WHAT IS BEING ASKED
Every line below from the one containing "Where should I" to the final line must be reproduced exactly, and no other line may appear in the answer.

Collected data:
◆ ◆ ◆ ◆ ◆

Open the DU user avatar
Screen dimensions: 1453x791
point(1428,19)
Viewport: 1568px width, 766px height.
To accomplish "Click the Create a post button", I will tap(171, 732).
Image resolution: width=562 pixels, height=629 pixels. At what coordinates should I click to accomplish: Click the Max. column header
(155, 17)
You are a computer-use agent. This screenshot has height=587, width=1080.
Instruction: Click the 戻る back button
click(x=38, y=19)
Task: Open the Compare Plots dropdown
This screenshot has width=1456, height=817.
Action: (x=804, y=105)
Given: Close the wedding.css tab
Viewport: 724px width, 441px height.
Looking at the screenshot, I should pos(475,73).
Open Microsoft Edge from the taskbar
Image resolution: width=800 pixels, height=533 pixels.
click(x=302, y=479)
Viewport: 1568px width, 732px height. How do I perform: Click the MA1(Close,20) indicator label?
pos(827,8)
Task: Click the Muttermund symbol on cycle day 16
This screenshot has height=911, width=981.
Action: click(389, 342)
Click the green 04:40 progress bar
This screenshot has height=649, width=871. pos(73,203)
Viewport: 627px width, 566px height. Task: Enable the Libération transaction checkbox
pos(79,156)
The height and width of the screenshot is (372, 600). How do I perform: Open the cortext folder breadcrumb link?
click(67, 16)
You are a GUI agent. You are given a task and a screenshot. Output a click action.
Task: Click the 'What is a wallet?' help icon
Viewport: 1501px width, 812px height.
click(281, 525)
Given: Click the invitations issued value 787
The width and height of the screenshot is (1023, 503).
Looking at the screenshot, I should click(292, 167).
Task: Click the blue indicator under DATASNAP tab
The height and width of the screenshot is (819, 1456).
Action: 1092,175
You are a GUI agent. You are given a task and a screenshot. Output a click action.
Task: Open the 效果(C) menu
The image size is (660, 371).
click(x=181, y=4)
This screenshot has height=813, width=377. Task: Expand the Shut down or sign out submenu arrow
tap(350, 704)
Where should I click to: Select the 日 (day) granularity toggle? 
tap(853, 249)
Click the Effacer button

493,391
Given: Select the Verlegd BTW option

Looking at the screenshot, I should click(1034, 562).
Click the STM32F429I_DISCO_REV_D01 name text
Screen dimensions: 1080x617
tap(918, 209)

◆ ◆ ◆ ◆ ◆

TASK RESULT
Where should I click to: Select the 日 (day) granularity toggle? 
tap(853, 249)
Click the Effacer button

493,391
Given: Select the Verlegd BTW option

Looking at the screenshot, I should click(1034, 562).
Click the STM32F429I_DISCO_REV_D01 name text
Screen dimensions: 1080x617
tap(918, 209)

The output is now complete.